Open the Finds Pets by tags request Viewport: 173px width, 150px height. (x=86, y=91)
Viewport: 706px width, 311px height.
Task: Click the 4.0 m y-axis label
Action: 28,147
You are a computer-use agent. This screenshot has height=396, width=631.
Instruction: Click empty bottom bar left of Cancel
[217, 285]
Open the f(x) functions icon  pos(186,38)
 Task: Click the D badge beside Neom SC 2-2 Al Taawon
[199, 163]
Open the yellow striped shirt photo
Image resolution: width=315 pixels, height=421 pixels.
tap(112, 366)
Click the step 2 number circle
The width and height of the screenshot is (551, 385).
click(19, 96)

--

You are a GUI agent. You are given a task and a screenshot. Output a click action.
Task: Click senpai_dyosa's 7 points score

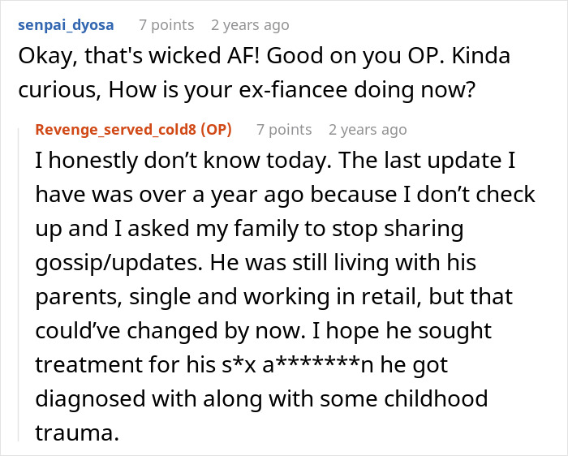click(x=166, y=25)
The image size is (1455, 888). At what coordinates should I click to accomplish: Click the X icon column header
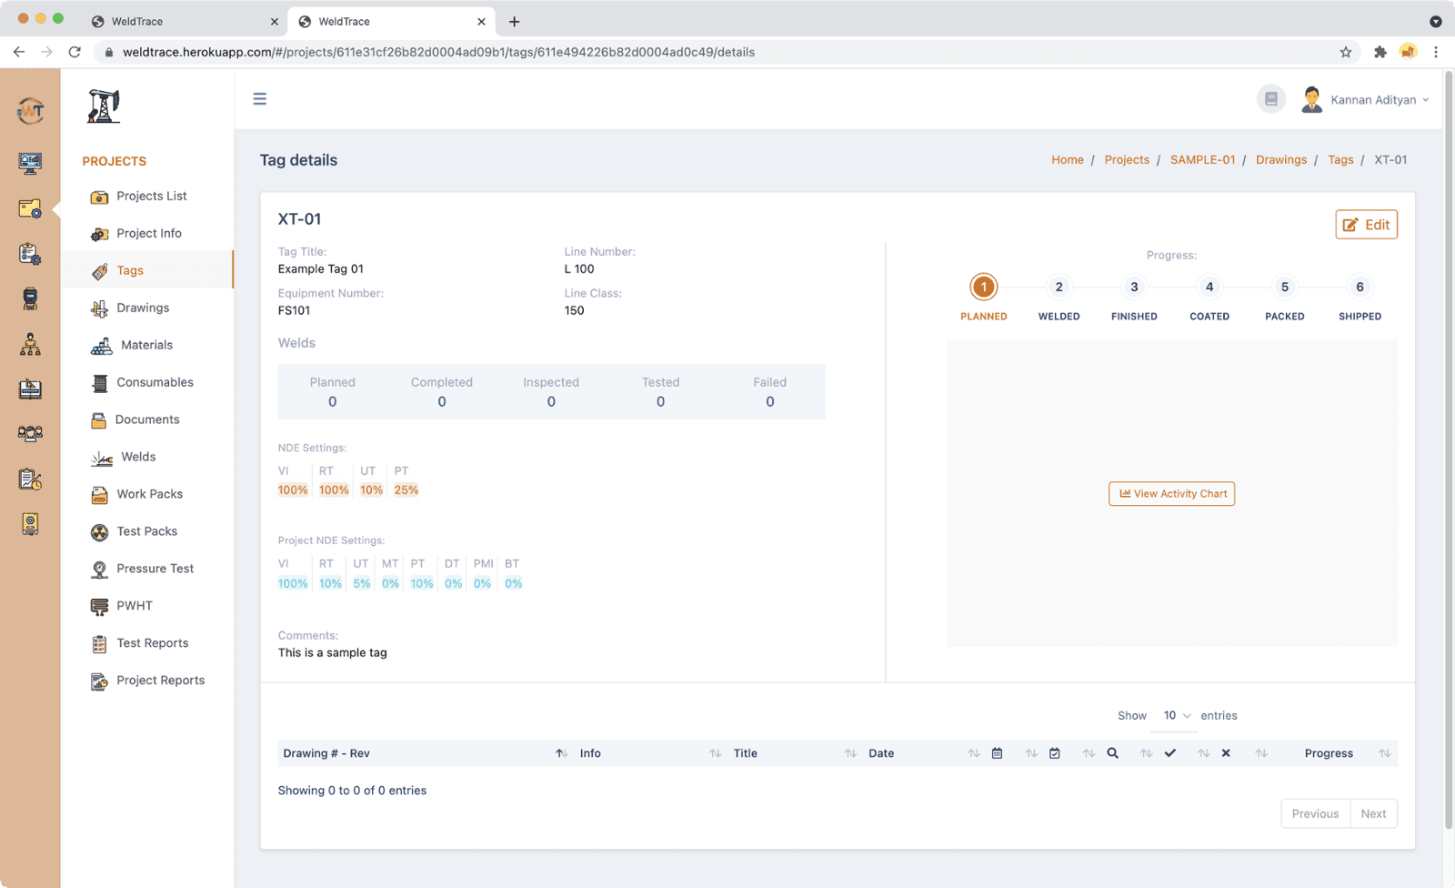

» Required action
Everything above from the line containing "Open the Finds" through the line containing "You are a computer-use" must be copied exactly. Nothing outside that range belongs in the answer.

» Response to the task
Open the Finds Pets by tags request Viewport: 173px width, 150px height. (x=86, y=91)
Viewport: 706px width, 311px height.
Task: Click the 4.0 m y-axis label
Action: 28,147
You are a computer-use agent. This screenshot has height=396, width=631.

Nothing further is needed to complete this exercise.